From this wonderful site Earliest Known Uses of Some of the Words of Mathematics. See especially the first paragraph I transferred below:

DERIVATIVE. Leibniz’s immediate successors, the Bernoullis and Euler, also wrote in Latin but by the middle of the 18th century French was becoming a major mathematical language. In modern English, when we speak of obtaining the derivative of a function by the process of differentiation, we are combining Lagrange’s French and Leibniz’s Latin.

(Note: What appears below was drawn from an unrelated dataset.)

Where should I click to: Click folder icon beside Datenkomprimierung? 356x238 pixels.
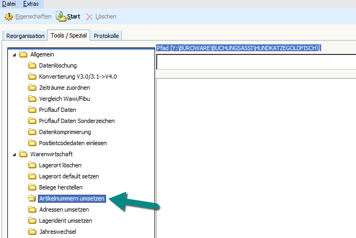(32, 132)
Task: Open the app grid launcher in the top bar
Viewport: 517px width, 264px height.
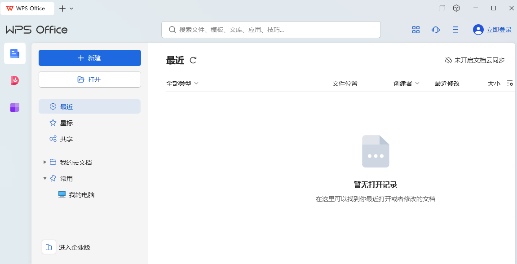Action: click(415, 30)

Joseph Louis Lagrange (1736-1813) used derivée de la fonction and fonction derivée de la fonction as early as 1772 in “Sur une nouvelle espece de calcul relatif a la différentiation et a l'integration des quantités variables,” Nouveaux Memoires de l'Academie royale des Sciences etBelles-Lettres de Berlin. (Oeuvres, Vol. III) pp. 441-478. Lagrange states, for instance (first pages):

...on designe de même par u'' une fonction derivée de u' de la même maniére que u' l'est de u, et par u''' une fonction derivée de même de u'' et ainsi, ... ... les fonctions $u, u', u'', u''', u^{IV}$, ... derivent l'une de l'autre par une même loi de sorte qu'on pourra les trouver aisement par une meme operation répetée. [the functions $u, u', u'', u''', u^{IV}$, ... are derived one another from the same law, such that ...]

...

The term DERIVATIVE (from Lagrange) made occasional appearances in English texts of the 19th century: in 1834 W. R. Hamilton referred to the “derivative or differential coefficient” in his On a General Method in Dynamics Philosophical Transactions of the Royal Society. But it was not the favoured term. In his Differential and Integral Calculus (1891) George A. Osborne used the term differential coefficient but acknowledged, “The differential coefficient is sometimes called the derivative.” In the 20th century the preference has been reversed: see G. H. Hardy A Course of Pure Mathematics (1908, p. 197).

The reason that we use "derivative" the way we do is because of how it arrived in English, and that often leads to these puzzling inconsistencies in the way we use the words. It may well be that it enters other languages in alternative ways that allow you to use "derivable" in that language, but there is no reason to expect English to adopt the custom used by other languages just to make it consistent across languages.

(Probably) why English doesn't use "derivable"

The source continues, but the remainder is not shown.